▶ **Data shown**
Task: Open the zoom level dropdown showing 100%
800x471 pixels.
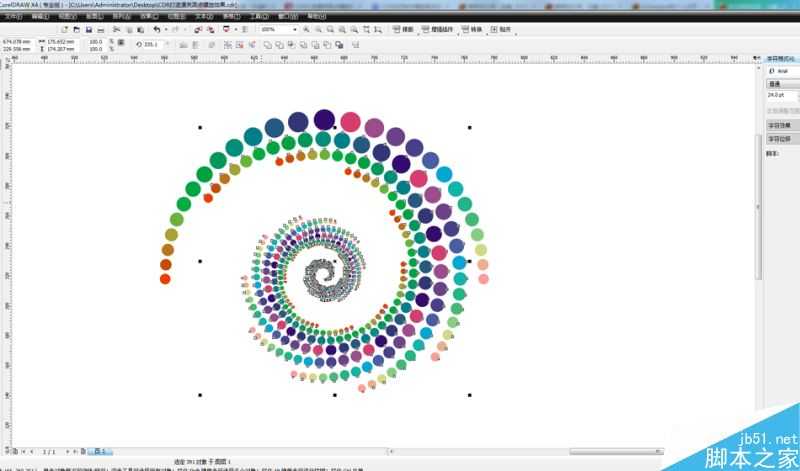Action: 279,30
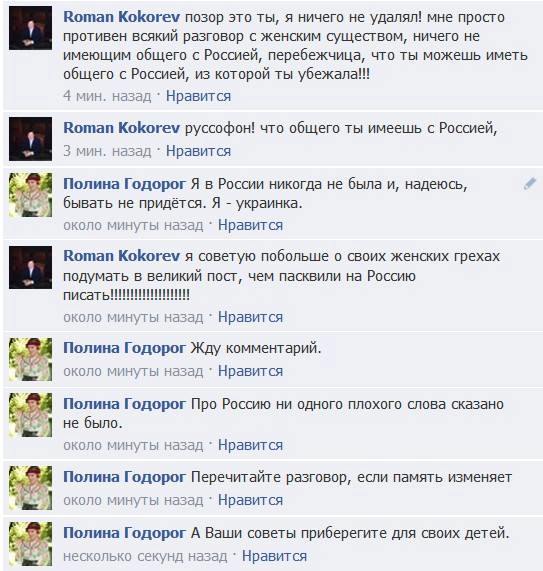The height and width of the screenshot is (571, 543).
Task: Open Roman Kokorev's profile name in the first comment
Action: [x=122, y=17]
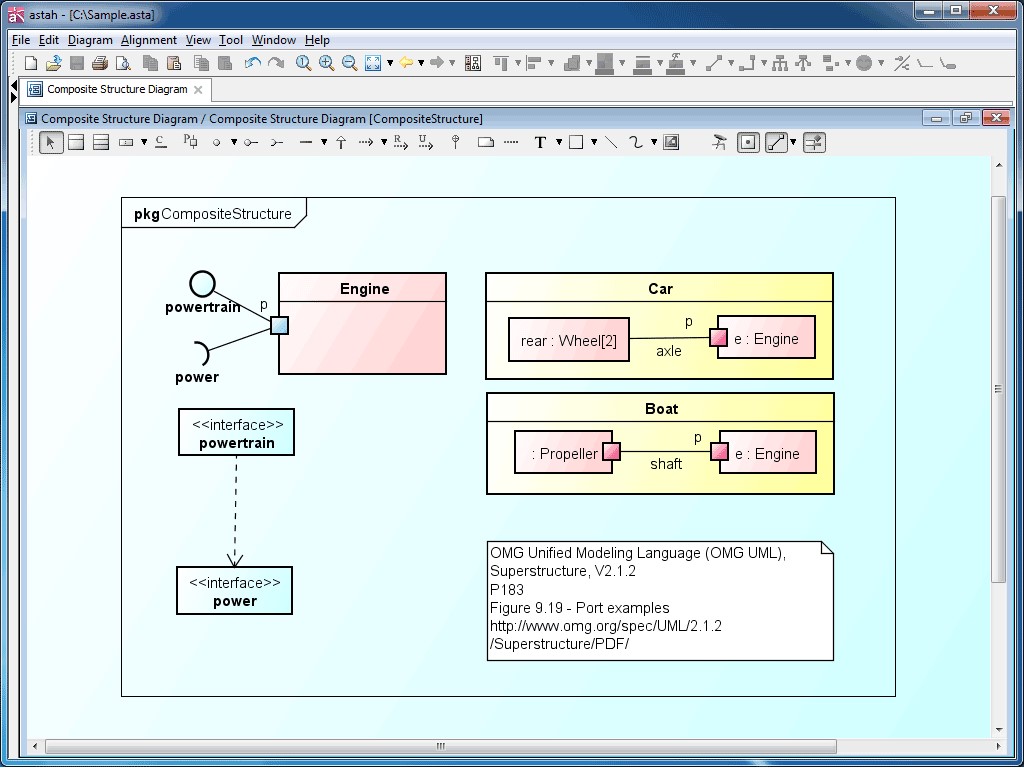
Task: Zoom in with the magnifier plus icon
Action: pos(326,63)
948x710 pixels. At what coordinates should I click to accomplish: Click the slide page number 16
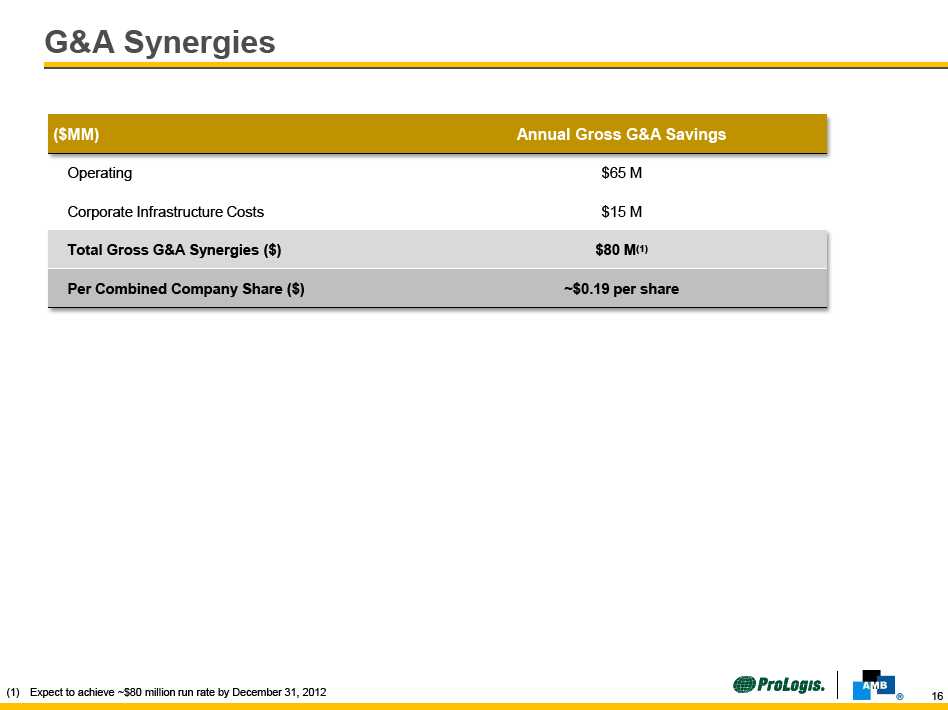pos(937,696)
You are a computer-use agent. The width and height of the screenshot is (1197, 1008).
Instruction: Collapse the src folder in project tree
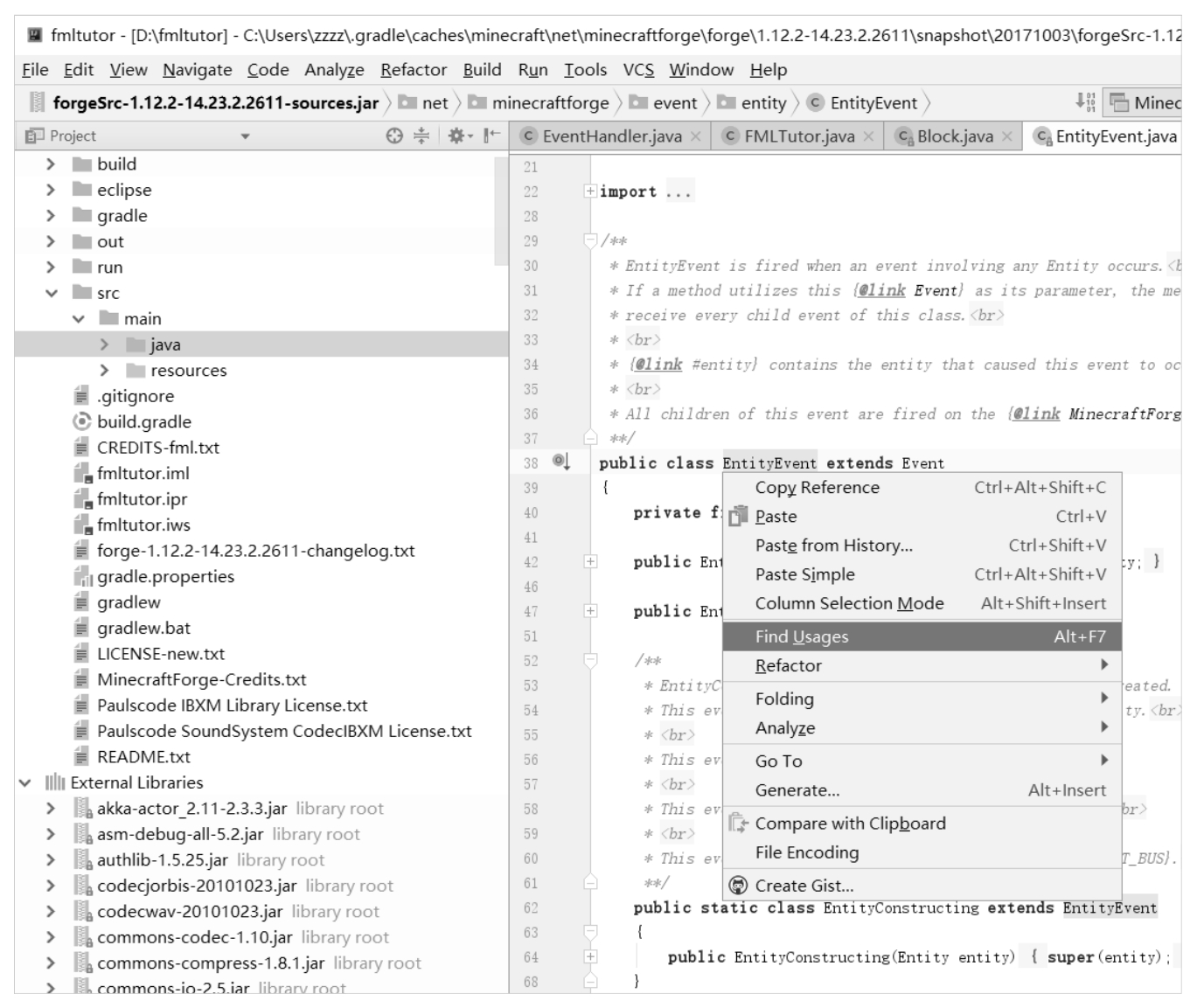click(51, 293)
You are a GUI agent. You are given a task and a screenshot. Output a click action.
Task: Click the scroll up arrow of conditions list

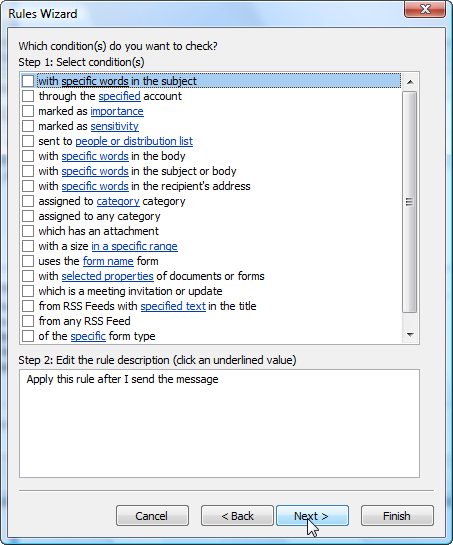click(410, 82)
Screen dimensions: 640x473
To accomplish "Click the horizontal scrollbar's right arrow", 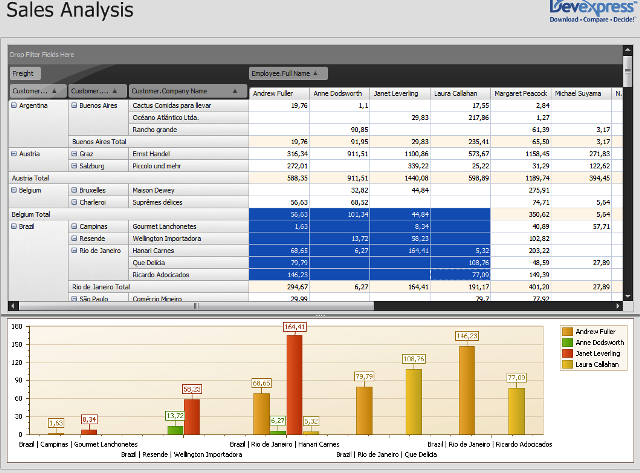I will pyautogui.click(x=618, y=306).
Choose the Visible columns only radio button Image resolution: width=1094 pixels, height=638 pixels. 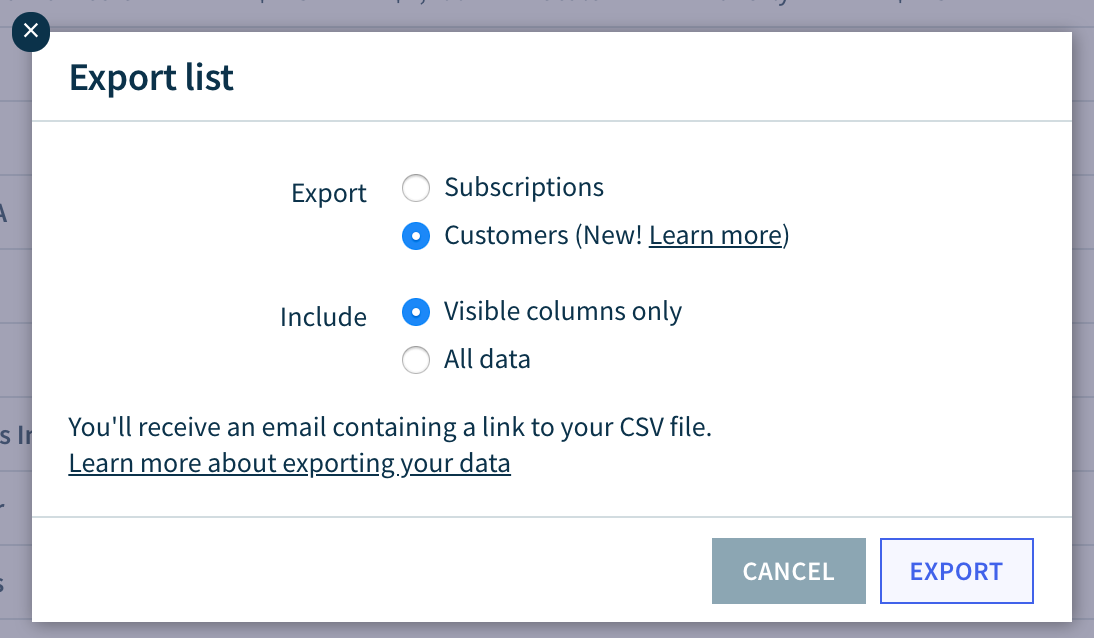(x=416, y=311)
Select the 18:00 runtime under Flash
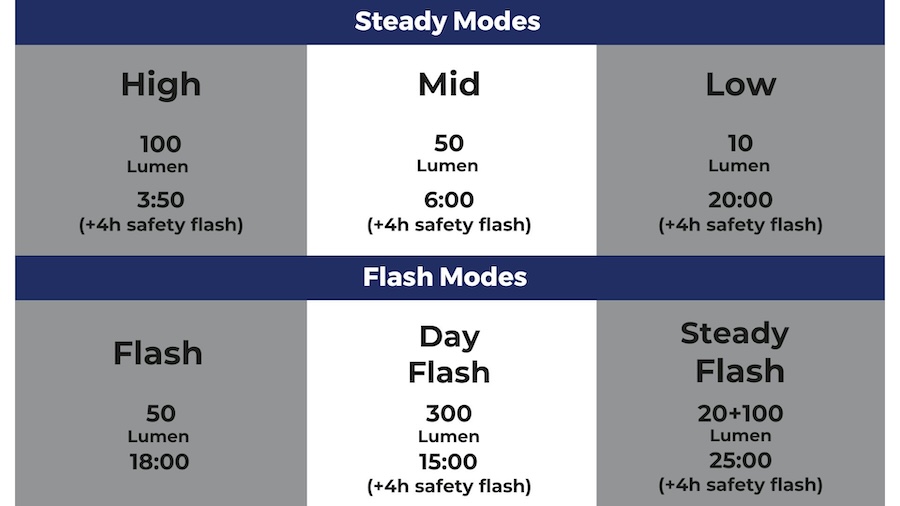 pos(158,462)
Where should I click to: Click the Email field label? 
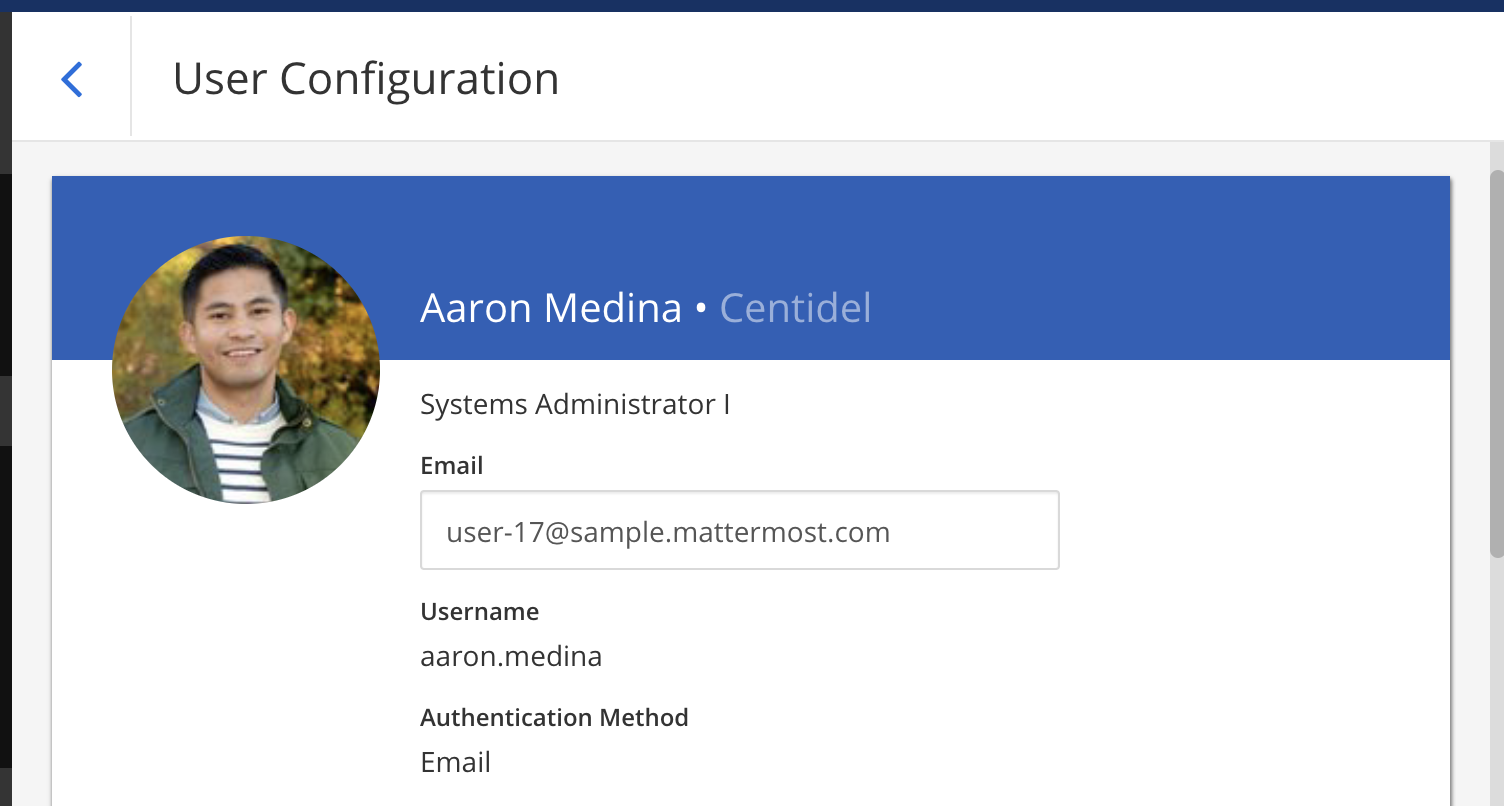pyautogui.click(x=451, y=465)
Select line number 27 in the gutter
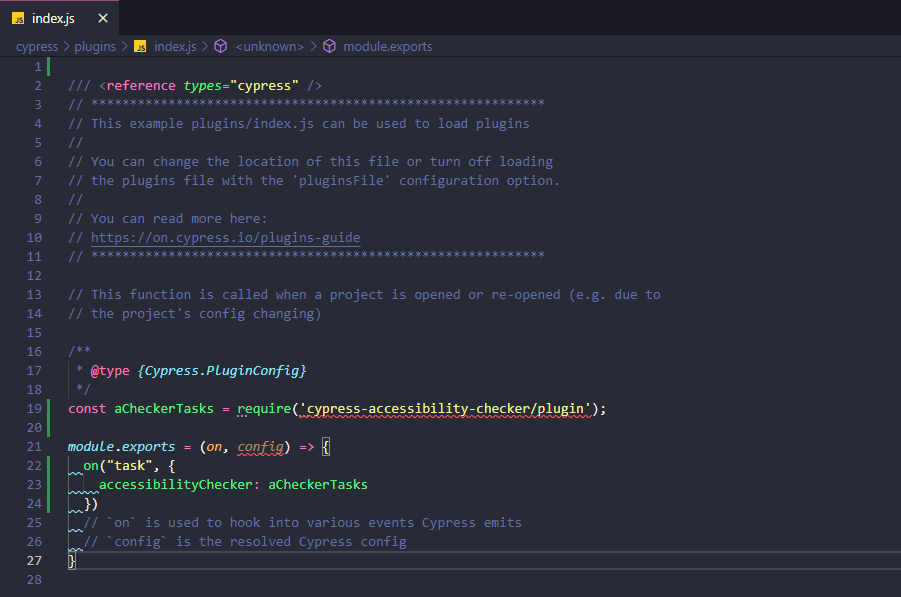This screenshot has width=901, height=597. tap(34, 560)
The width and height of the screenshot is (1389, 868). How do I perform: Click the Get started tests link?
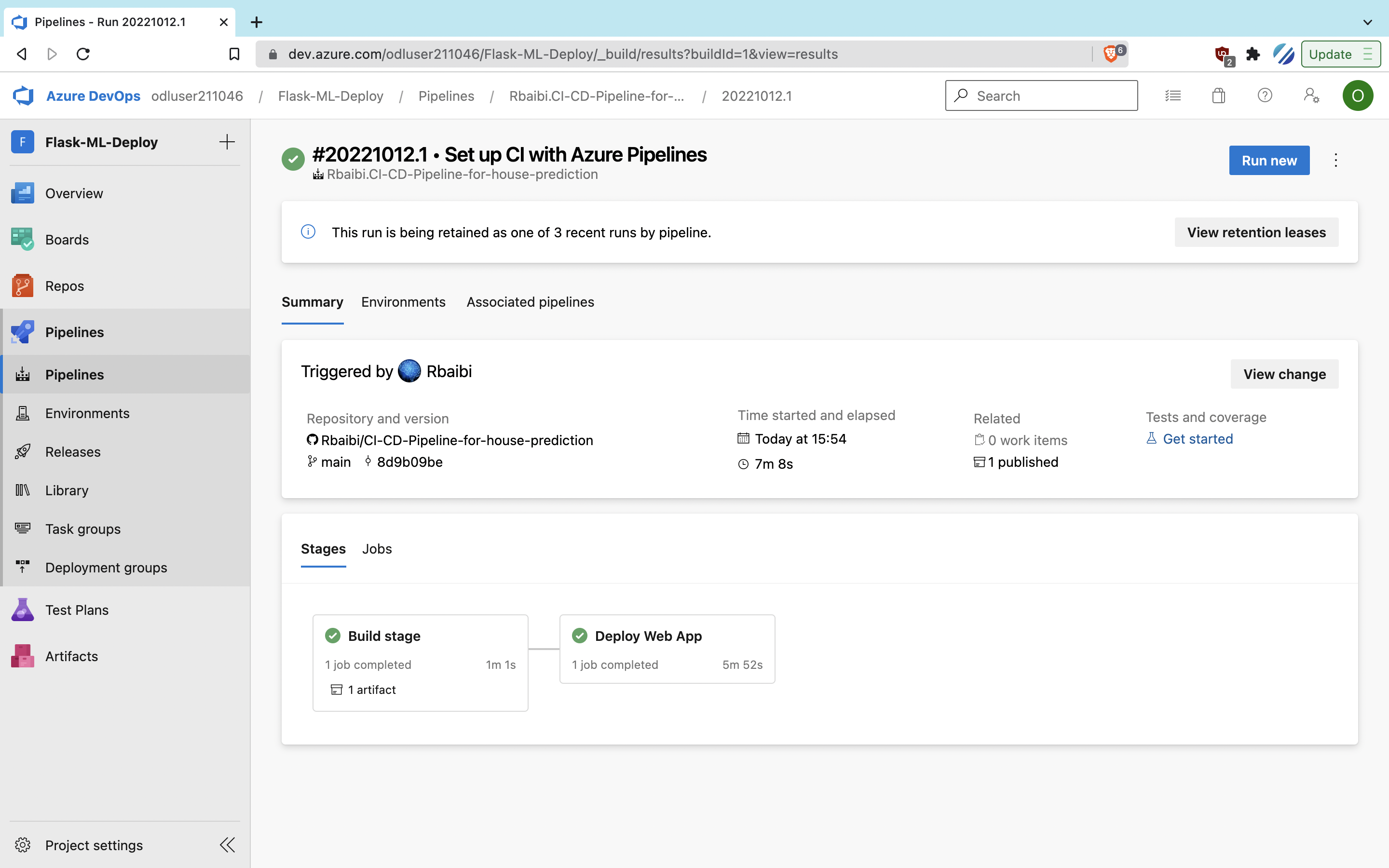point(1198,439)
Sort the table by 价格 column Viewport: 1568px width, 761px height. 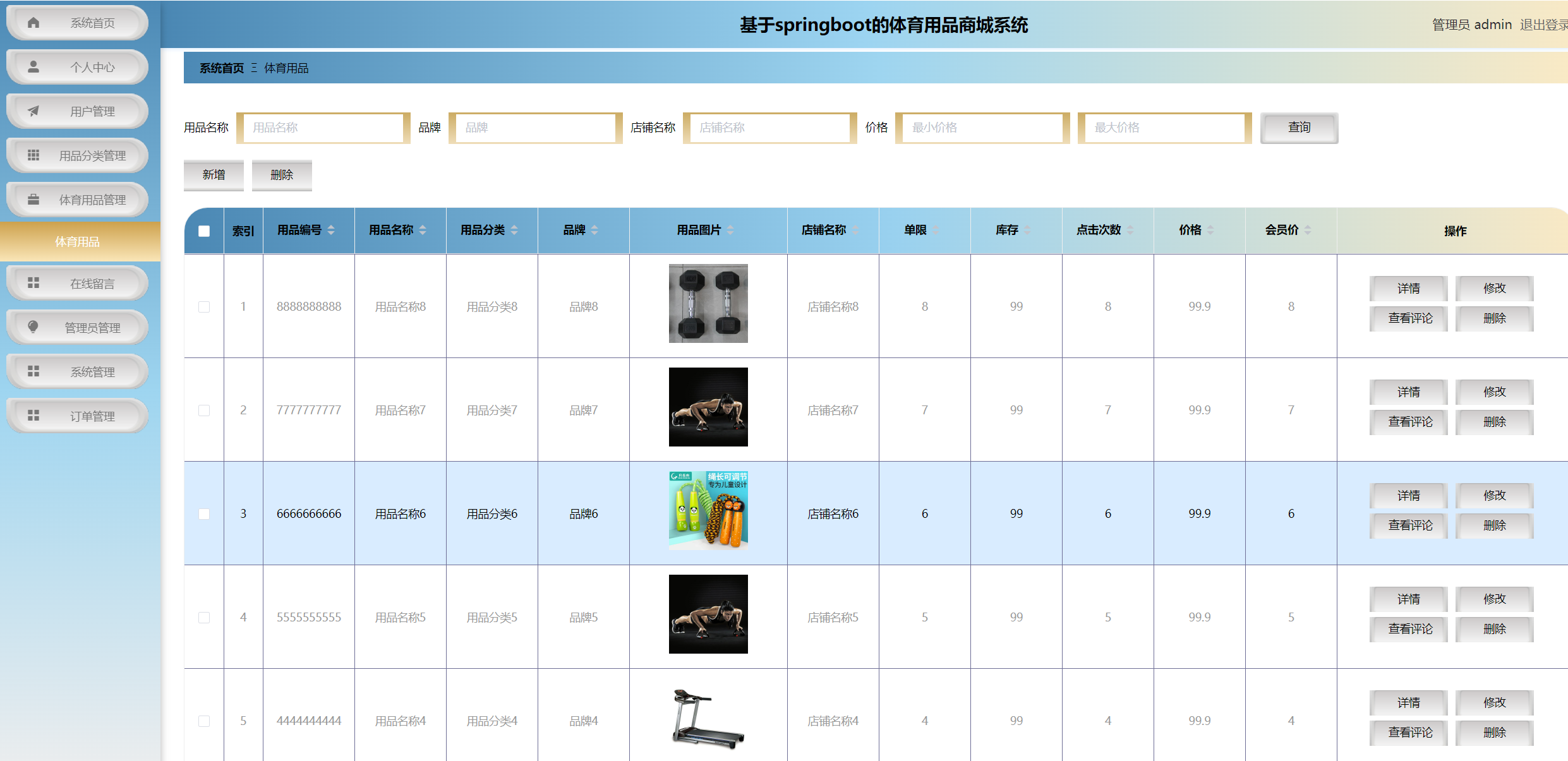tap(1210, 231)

▶ **Exercise instructions**
How many lines of the records above contain the word "agent"? Reply with the number alone.

▶ **Exercise response**
2